Frederick and his younger brother, Richard, died within three days of each other. They also both have their names inscribed incorrectly on the Heaton Moor War Memorial. Their commemoration is on a small addenda panel fixed to the rear of the Memorial which spells the surname as Sacket. All official records, and their commemoration on the main town Memorial at Stockport Art Gallery, has it as Sackett. As will be noted later, when the Memorial was erected, the Sacketts had moved away from the Heaton Moor area and there was probably no-one who could confirm the correct spelling.

The Sackett family do not seem to have stayed for too long in one place. Frederick Sackett and Clarissa Wood married in the Canterbury area in the June quarter of 1889. The following year, their first child, Theodora, was born in nearby Whitstable. Two years later, they must have moved to Herne Bay as Gladys was born there. The mid-1890s found them in St Peters, onn the Isle of Thanet, where Frederick was born in about 1894. The youngest known child, Richard, was born three years later in Ramsgate.
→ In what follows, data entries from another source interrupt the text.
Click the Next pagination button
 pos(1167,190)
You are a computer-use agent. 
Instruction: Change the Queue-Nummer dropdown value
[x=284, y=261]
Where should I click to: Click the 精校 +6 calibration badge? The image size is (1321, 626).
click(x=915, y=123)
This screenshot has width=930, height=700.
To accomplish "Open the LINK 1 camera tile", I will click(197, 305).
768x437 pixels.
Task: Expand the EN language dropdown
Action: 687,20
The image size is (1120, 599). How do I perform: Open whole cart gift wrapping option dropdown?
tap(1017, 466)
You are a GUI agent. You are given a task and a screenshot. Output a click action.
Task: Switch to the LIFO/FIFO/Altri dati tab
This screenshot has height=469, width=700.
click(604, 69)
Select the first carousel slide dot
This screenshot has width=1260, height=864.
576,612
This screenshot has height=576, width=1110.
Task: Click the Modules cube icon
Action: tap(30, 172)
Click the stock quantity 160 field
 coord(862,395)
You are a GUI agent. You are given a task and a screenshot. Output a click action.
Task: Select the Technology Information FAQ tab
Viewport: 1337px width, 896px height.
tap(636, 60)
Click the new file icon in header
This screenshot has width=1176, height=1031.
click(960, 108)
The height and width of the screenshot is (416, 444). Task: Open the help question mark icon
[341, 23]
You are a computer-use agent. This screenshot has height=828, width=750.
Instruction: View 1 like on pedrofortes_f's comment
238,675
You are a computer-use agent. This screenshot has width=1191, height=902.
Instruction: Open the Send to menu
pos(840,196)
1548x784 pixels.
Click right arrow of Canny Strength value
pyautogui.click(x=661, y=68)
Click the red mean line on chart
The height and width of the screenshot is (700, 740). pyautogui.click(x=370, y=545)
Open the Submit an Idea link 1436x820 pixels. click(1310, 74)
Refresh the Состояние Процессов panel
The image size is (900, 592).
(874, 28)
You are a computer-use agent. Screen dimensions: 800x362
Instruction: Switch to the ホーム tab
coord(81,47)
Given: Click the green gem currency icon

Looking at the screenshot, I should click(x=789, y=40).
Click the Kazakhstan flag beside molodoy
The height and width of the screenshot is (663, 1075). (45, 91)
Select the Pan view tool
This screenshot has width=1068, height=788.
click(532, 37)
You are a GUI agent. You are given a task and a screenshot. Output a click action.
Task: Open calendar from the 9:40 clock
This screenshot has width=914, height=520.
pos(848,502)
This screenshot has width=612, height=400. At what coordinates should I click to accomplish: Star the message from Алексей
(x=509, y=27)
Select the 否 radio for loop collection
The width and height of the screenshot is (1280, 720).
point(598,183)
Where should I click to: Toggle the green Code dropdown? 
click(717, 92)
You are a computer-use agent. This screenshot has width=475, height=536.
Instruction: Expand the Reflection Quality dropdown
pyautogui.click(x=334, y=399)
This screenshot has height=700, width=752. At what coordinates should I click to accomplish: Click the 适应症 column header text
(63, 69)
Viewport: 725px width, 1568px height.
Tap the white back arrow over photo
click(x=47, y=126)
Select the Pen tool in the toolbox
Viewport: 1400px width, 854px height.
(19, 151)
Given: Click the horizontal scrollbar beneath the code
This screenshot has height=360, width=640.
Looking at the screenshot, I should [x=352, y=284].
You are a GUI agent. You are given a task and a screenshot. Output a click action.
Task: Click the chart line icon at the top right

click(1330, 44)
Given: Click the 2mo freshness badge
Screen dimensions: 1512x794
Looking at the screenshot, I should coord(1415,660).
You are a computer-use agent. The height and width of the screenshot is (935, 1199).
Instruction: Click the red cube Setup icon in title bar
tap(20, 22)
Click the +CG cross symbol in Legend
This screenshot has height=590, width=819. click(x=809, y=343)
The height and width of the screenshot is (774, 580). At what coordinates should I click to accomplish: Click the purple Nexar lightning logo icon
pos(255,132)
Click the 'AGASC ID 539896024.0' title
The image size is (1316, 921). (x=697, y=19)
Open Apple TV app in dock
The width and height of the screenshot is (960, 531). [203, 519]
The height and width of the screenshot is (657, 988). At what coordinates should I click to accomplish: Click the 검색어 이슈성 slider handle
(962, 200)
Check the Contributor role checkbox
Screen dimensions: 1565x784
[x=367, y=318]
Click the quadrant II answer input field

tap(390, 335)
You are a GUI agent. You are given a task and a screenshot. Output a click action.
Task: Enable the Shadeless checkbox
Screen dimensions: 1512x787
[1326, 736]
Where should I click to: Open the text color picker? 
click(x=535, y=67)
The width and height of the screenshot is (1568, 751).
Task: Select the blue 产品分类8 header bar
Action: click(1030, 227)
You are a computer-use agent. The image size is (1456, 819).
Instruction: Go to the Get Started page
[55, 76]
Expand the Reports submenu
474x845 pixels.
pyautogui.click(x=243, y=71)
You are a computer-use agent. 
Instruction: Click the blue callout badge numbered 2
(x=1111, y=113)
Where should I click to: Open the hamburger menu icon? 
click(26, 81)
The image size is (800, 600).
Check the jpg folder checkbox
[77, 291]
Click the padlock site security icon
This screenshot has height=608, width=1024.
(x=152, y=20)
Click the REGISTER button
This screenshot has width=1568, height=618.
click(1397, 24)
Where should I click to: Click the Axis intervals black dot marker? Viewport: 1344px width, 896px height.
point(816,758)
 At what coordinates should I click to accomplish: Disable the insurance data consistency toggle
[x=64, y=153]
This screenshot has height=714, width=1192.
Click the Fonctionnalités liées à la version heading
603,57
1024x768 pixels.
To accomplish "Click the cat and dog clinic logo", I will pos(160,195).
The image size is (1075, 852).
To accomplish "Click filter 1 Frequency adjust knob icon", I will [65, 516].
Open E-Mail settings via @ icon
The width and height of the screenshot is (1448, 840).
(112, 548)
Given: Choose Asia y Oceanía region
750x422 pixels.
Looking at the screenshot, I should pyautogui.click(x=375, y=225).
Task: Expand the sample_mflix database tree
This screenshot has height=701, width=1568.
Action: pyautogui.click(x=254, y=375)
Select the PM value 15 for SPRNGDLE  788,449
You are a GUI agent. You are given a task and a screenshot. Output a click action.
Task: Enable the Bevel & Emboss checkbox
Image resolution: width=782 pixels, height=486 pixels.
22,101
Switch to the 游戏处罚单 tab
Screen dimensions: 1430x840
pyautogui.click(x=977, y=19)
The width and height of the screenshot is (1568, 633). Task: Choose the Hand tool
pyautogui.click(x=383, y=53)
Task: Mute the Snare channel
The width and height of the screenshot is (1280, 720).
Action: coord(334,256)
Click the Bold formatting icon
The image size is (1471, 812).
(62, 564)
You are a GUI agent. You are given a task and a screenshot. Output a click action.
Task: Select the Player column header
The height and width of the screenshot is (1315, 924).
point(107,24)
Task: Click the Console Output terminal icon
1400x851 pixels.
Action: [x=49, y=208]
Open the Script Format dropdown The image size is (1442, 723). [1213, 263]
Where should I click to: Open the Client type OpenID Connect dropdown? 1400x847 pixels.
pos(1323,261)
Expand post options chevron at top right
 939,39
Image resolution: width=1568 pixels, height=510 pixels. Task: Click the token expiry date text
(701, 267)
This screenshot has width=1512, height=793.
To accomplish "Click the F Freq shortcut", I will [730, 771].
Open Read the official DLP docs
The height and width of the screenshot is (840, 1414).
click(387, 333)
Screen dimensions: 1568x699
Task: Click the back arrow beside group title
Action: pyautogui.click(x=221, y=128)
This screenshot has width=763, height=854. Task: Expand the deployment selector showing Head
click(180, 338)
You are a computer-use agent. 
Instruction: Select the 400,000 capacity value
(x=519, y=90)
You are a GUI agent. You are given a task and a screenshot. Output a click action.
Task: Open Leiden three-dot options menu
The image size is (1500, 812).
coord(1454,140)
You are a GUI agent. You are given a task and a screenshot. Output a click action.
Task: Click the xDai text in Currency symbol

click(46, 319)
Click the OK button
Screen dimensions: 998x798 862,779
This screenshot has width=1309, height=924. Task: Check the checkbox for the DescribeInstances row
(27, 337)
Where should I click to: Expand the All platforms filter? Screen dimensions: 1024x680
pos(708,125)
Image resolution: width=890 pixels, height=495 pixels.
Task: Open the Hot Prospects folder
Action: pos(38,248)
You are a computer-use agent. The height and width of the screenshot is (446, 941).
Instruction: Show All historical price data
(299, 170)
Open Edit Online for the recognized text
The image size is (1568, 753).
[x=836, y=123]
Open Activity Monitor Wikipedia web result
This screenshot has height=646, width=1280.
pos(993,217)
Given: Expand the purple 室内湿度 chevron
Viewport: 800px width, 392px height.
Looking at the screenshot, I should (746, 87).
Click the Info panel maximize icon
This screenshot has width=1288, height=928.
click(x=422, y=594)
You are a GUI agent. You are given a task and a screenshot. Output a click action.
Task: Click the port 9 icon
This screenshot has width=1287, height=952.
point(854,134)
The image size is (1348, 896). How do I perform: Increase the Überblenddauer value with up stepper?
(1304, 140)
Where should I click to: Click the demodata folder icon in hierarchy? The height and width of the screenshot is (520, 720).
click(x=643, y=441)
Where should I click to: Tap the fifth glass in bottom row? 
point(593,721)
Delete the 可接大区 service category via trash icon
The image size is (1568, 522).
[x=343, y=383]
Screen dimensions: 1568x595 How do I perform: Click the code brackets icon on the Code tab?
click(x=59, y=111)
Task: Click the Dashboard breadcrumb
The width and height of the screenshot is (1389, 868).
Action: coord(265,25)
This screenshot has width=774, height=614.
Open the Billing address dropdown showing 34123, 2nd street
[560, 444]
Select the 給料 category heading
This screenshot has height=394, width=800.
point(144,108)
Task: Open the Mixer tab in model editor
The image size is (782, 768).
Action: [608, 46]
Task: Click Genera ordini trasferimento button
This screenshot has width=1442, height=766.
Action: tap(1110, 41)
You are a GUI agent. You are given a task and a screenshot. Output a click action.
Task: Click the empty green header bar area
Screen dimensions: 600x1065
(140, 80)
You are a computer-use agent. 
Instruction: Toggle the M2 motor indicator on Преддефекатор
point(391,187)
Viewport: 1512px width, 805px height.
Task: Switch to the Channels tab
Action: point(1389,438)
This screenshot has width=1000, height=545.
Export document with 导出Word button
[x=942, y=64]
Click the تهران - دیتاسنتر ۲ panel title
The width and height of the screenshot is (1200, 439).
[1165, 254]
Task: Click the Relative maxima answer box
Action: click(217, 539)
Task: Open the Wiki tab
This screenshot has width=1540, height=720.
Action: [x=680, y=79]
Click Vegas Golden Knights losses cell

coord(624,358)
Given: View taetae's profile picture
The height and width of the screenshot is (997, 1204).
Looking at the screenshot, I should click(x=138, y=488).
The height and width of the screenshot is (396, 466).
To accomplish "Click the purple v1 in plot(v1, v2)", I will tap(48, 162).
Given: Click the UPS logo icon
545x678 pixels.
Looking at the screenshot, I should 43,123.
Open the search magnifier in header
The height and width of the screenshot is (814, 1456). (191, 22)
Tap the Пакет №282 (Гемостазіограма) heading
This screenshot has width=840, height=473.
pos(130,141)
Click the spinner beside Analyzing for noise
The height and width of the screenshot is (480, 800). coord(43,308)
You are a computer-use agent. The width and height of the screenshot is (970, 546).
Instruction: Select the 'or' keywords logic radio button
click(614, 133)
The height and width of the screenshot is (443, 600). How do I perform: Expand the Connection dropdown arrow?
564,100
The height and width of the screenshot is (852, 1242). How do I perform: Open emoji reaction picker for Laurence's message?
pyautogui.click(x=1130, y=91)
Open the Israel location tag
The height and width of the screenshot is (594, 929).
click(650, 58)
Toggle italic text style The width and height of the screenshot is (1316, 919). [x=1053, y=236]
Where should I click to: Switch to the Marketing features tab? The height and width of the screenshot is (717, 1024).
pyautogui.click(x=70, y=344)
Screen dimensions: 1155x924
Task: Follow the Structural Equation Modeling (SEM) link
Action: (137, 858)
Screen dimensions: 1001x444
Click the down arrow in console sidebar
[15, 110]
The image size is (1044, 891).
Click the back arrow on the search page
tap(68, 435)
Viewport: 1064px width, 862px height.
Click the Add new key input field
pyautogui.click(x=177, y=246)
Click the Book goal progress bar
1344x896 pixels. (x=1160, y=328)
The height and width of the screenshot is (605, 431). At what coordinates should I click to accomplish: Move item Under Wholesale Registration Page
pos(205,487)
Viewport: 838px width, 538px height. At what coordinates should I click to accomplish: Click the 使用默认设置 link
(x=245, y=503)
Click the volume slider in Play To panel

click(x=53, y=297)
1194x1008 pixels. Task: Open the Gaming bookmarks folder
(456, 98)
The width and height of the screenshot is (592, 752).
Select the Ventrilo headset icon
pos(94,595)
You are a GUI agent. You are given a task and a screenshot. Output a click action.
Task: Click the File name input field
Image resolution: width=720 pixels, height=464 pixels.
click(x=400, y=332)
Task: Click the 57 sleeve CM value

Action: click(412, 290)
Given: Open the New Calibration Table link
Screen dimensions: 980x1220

In 1901, when the national census was taken, the family were at 20 Bath Street in Brighton where Frederick was employed as a manager for a provision merchants. The 1914 edition of Kelly's Directory for Cheshire shows, by then, they had moved to the Stockport area and were living at "Glen Garth" 24 Egerton Road, Heaton Chapel.

Frederick died, of wounds he'd received in action, at a military "base" hospital on the Channel coast. It is not known when he was injured and he may have been there for some time. The Battalion had regularly been in action since the middle of July at the Battle of the Somme. Frederick would have received attention from the Battalion's own medical officer just behind the front line before being evacuated to an army field hospital (casualty clearing station) some miles away. His condition would have been stabilised there and any necessary emergency surgery undertaken. He would then have been moved to the coast.

In the early 1920s, when the War Graves Commission collated its casualty information, Frederick Sackett had again moved. Clarissa had died, but he had remarried, to Mary. He was then the landlord of the Black Lion Hotel, Llanfair Talhaiarn, Denbighshire.